Content starts

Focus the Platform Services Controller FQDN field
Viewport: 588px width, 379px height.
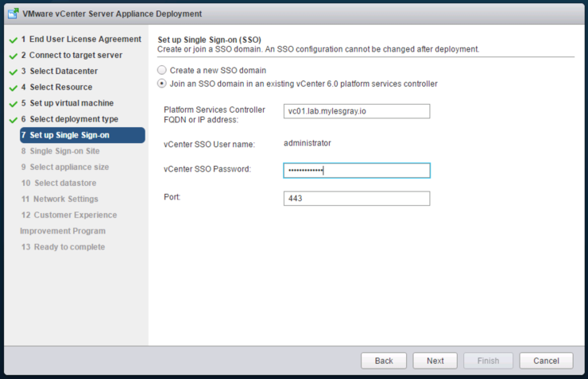[357, 111]
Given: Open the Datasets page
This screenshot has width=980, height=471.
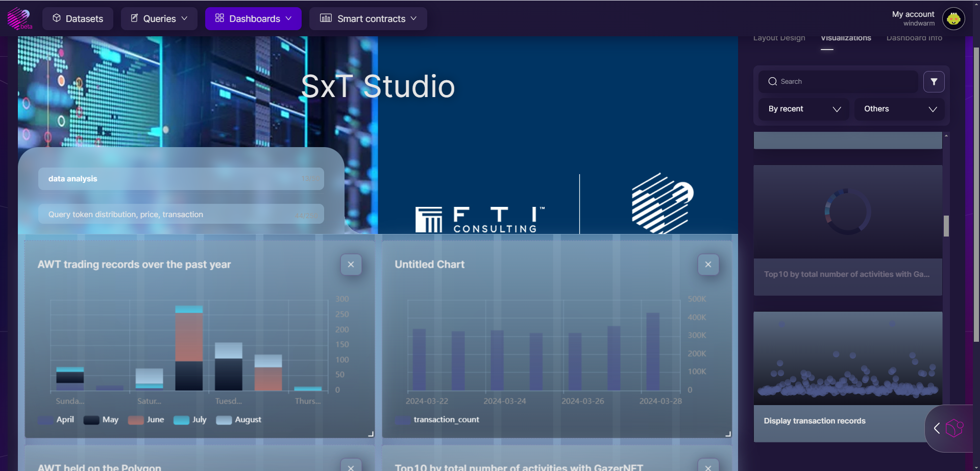Looking at the screenshot, I should pyautogui.click(x=78, y=19).
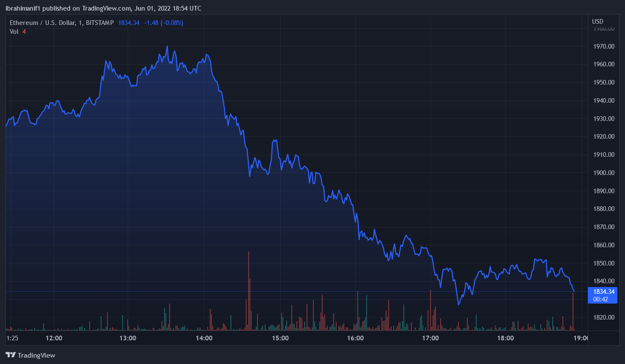Click the red volume value 4
This screenshot has width=625, height=364.
(24, 32)
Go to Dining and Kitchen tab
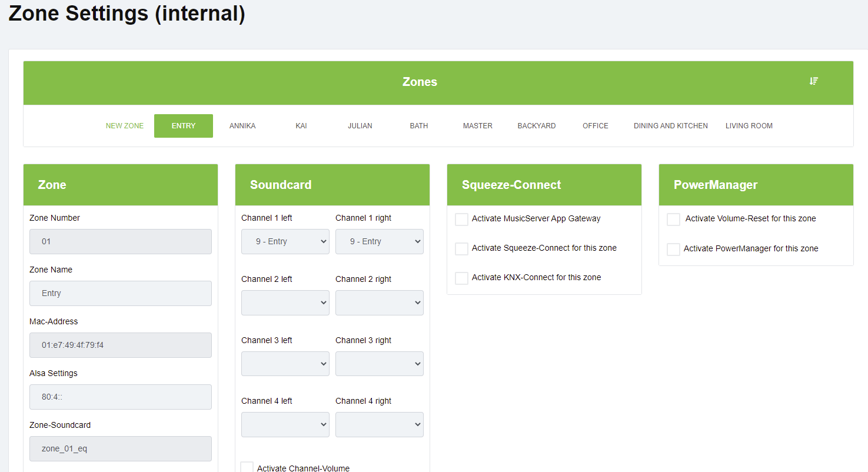This screenshot has height=472, width=868. 670,126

Content ends

Each entry above is to be given again exactly, and any image in it is to be dropped.

Focus the Platform Services Controller FQDN field
Viewport: 588px width, 379px height.
[357, 111]
Given: Open the Datasets page
This screenshot has width=980, height=471.
Looking at the screenshot, I should pyautogui.click(x=78, y=19).
Click the red volume value 4
This screenshot has width=625, height=364.
(24, 32)
Go to Dining and Kitchen tab
This screenshot has height=472, width=868. 670,126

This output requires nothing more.